_WHAT IS BEING ASKED_.
Reproduce exactly the lines from the one containing "Task: Click the DELAY knob" through the last line of the data, both ends included.

(Stored data)
*** Block opens ***

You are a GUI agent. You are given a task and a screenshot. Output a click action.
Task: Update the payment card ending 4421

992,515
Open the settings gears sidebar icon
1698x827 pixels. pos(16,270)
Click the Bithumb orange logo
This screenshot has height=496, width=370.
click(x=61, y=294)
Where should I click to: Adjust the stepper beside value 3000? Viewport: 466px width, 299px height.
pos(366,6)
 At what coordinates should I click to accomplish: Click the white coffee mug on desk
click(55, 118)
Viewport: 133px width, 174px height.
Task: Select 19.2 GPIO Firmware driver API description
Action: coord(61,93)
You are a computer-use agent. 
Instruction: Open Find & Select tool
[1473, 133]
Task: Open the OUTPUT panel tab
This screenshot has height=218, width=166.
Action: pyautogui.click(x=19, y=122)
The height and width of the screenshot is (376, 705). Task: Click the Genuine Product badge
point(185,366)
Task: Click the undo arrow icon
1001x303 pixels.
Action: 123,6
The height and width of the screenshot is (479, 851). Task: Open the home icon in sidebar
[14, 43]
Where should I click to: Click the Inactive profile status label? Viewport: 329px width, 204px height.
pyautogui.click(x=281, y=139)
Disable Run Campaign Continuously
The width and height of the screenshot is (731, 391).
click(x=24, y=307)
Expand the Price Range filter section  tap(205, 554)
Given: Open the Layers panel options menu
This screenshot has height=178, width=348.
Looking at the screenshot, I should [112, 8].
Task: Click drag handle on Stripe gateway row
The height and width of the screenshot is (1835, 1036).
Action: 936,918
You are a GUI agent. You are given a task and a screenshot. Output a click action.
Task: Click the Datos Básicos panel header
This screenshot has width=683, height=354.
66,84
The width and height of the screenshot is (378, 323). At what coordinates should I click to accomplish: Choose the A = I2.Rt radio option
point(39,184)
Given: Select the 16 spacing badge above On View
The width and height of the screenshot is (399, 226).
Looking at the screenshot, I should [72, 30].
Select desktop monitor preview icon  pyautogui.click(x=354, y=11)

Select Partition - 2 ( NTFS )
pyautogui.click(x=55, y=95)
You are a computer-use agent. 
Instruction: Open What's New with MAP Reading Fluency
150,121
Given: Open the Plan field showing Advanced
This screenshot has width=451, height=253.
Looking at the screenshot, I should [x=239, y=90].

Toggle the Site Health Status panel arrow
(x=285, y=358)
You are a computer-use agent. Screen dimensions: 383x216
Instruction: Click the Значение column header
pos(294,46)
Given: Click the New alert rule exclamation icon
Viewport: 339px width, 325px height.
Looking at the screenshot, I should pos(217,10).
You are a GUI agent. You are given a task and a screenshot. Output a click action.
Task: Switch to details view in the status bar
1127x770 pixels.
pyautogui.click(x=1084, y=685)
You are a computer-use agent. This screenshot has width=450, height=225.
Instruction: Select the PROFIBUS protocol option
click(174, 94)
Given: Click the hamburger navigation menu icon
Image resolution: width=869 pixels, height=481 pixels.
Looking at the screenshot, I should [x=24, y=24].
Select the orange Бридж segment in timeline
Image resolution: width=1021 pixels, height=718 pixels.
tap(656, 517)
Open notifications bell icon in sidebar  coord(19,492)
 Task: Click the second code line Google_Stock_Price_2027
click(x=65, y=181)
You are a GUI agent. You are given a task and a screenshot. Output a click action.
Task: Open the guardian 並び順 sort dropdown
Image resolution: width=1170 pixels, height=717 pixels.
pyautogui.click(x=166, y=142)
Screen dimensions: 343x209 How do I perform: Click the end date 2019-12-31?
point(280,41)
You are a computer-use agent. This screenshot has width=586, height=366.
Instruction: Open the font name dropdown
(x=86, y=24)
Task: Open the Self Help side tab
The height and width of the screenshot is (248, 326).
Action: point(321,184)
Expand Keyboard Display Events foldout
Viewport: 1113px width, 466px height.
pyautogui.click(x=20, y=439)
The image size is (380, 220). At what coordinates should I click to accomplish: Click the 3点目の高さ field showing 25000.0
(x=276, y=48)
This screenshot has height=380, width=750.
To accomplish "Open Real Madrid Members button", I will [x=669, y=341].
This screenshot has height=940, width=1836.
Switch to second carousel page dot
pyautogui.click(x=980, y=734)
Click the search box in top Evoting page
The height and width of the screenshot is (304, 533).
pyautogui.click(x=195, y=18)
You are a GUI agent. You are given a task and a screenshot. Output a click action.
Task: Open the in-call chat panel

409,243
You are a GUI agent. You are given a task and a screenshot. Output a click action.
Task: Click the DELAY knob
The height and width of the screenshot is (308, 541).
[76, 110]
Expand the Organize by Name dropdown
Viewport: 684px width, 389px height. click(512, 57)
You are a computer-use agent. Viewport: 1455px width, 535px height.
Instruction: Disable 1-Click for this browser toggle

*** Block closes ***

_TASK RESULT_.
Task: Click the DELAY knob
The height and width of the screenshot is (308, 541).
[76, 110]
Expand the Organize by Name dropdown
Viewport: 684px width, 389px height. click(512, 57)
You are a computer-use agent. Viewport: 1455px width, 535px height.
Instruction: Disable 1-Click for this browser toggle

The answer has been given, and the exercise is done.